Bangladesh Priorities: Education, Rabbani

Research by economist Atonu Rabbani of the University of Dhaka suggests several worthwhile strategies that could improve public education in Bangladesh, and one is most promising of all: so-called psychosocial stimulation to help young children overcome stunting.


Strategy Takas of benefits per taka spent
Psycho-social stimulation for stunting 18
Group and teach according to ability 12
On-the-job management training 5

The analysis examined a 20-year study launched in 1986 in Jamaica. At the beginning, stunted children lagged behind in both learning and productivity compared to non-stunted kids. During the course of the program, stunted children were visited weekly by education social workers, who led play sessions to develop cognitive, language, and psychosocial skills. The visits lasted for two years, and the social workers also taught the mothers of the children how to do the same stimulating activities with their children.

After 20 years, the psychosocial activities had helped children in the program completely make up the gap to their non-stunted peers, as demonstrated by their equal wage and earnings levels. Stunted children who were not part of the program, however, earned 25 percent less than the wages of the treated and non-stunted groups.

When translated to Bangladesh, the cost of such a program is one hour per week for a social worker for each child, which would equal Tk 12,450 per child each year. And the benefits turn out to be incredible. An estimated wage increase of nearly 20 percent is worth more than Tk 1.5 million (Tk 15 lakh) for each child over their working career. Each taka spent on psychosocial stimulation programs for early education of children would do 18 takas of benefits.

Other strategies that the research examined held promise to do good as well. “Streaming,” or reassigning students into groups according to their levels of educational attainment, has shown promise to increase student achievement in a cost-effective manner. The expert conservatively estimates that in Bangladesh, every Tk 7,800 spent on reassigning students according to their achievement levels could increase student test scores by nearly two standard deviations, which is correlated with earning higher future wages. Each taka spent toward these efforts would do about 12 takas of good.

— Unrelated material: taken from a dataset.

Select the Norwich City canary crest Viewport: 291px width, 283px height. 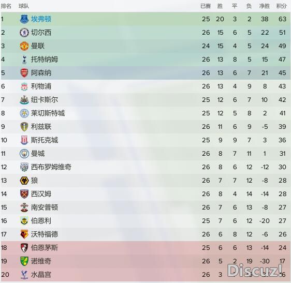(x=24, y=261)
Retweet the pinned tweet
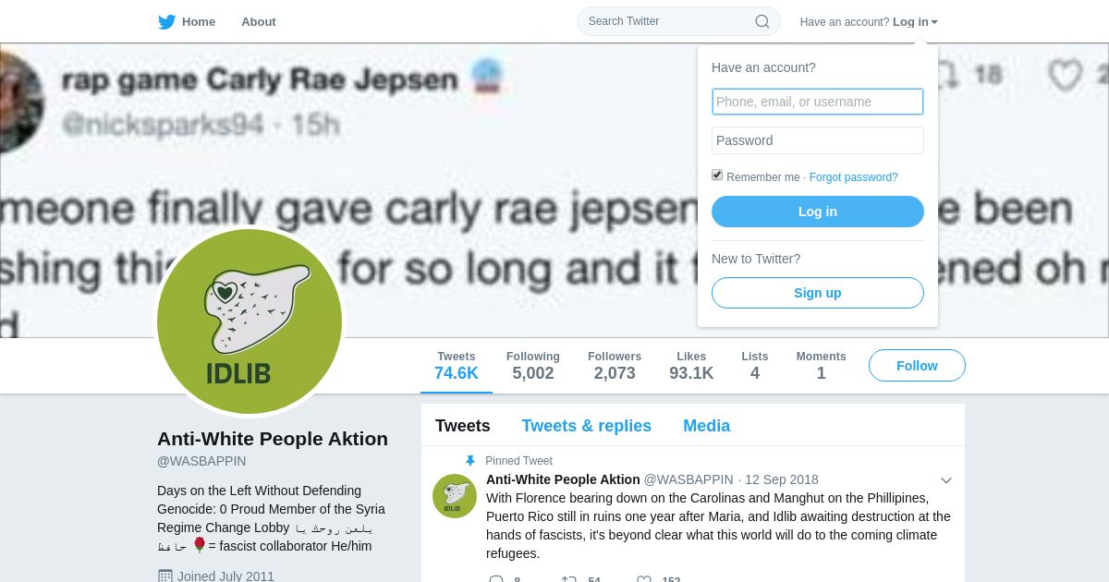This screenshot has width=1109, height=582. coord(569,579)
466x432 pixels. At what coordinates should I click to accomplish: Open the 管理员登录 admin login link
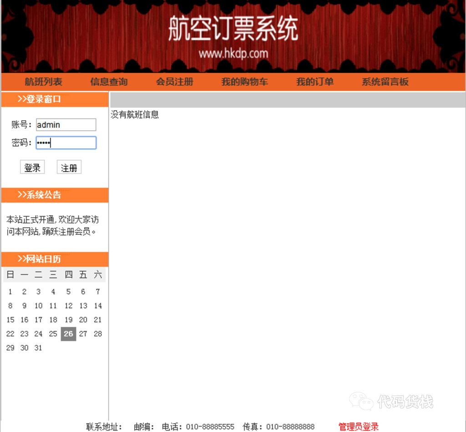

On-the-job training for managers could also help increase firm productivity and the wellbeing of employees, especially in sectors like the readymade garment industry, where schooling levels are actually lower for many new supervisors and managers. Each taka spent on this sort of training would do 5 takas of good.

Bangladesh could pursue various investments in schooling, but concentrating on early childhood education in particular holds great promise for her future.